Benanti Added to DiPietro
They All Laughed
Jan. 18-20 Readings
Playbill Online
05-JAN-2000
Joe DiPietro, author of
Over the River and Through the Woods and co-author of the revue, I Love You, You're
Perfect, Now Change, has been working for the past year and a half on a revision of the
George and Ira Gershwin musical, Oh, Kay!. Commissioned by the Gershwin Estate, the redo,
titled They All Laughed, recently had a private reading that "went as well as I could
have imagined," DiPietro told Playbill On-Line.

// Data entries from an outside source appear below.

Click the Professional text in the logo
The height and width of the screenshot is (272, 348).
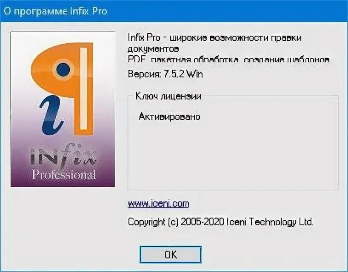click(x=64, y=175)
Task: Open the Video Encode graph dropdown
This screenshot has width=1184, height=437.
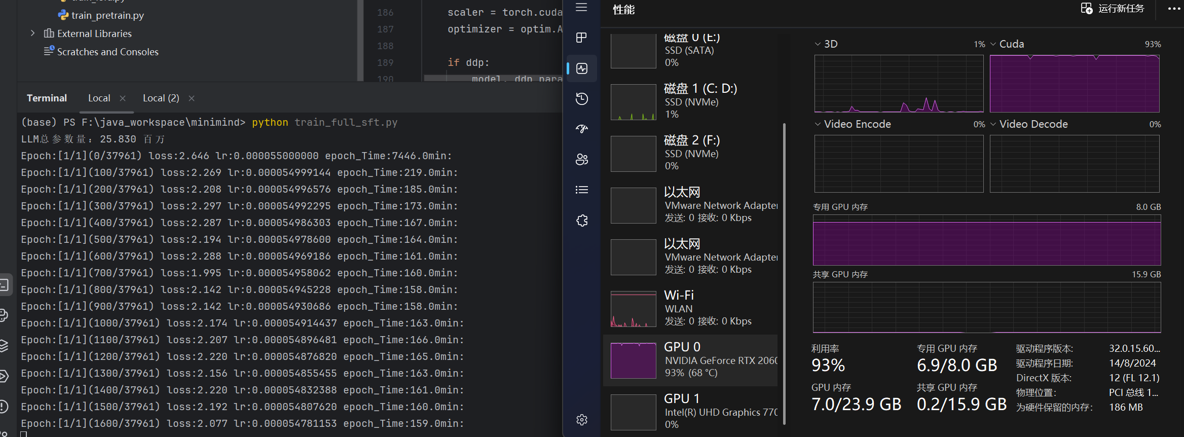Action: click(x=818, y=124)
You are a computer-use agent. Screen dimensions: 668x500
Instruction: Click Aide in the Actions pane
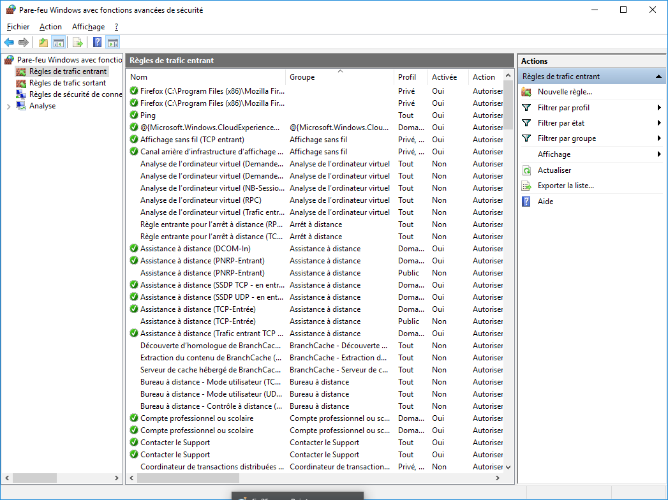tap(546, 202)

Next up will be an industry
reading in Manhattan, Jan. 18 & 20. Joining previously-announced Mary Beth Piel, Donna
English, Dick Latessa and Tovah Feldshuh will be Laura Benanti (the recent The Sound of
Music revival), Kevin Chamberlin, Roxane Barlow, Michael X. Martin and Michael Mastro
(Side Man). Patrick Brady and Ethyl Will will assist on piano for the ensemble piece.
"The Gershwin Estate
gave me the script to read," DiPietro said of the process, "and the book was
creaky but the concept was fun. It's about a playboy on Long Island who falls for a
bootlegger just as he's set to marry this snooty woman. I made a lot of changes, but the
germ of it was very much in the original [by Guy Bolton and P.G. Wodehouse]; I probably
stuck to it even more than I thought I would."
Oh, Kay! first reached
Broadway in 1926, with a return engagement two years later. Broadway last saw Oh, Kay! in
1990 and 1991, produced by David Merrick. James Racheff did that adaptation, based on a
concept by Dan Siretta. The show, starring Brian Mitchell (sans the middle name
"Stokes" at that time) and Angela Teek, closed after 77 performances. Merrick
tried to bring tuner back a year later as a star vehicle for Rae Dawn Chong, but the redo
closed in previews.
A busy fellow indeed,
DiPietro is also just finishing the first draft of a rewrite of Allegro for the Rodgers
and Hammerstein organization. "Definitely a challenging show to redo," said
DiPietro.
Come February, DiPietro
will also start work on a new musical using songs made popular by Elvis Presley. As
reported by Variety, the piece won't be an Elvis biography or impersonation, so much as a
concept musical using the songs to tell mini stories.
Maxyne Berman Lang, who
administers the catalogue of recorded Presley songs for a subdivision of the Rodgers &
Hammerstein Organization, thought up the idea. Lang told Playbill On-Line she was thrilled
about the project, because "it's a new way to have audiences embrace the songs."
Lang told Variety, "Having lived with those songs for so many years, it seemed to me
they had a story, a non-Elvis Presley story to tell." According to Variety, Elvis
Presley Music has approved of the project.
Librettist DiPietro told
Variety he saw the as-yet-untitled Elvis show following the format of the London smash,
Mama Mia!, which uses ABBA songs "but doesn't mention ABBA at all. I want the songs
[in the Elvis musical] to come from many different voices and situations that you don't
expect."
Because the musical,
tentatively targeted for Broadway in 2001, is in a "formative stage," Lang
declined to mention which songs would be included. Tunes made popular by "The
King" include "Love Me Tender, Heartbreak Hotel, Jailhouse Rock" and
"Suspicious Minds."
DiPietro told Playbill
On-Line (Dec. 22) the musical was still in the "man alone in a room with a piece of
paper stage." He did say the show would be in "the musical-comedy
tradition" and that he'll start to work on it, in earnest, beginning February 2000.
Theatregoers outside New
York need not go DiPietro-less; Paul Provenza is starring in the West Coast premiere of
The Kiss at City Hall, a romantic comedy running at the Pasadena Playhouse Jan. 7-Feb. 20.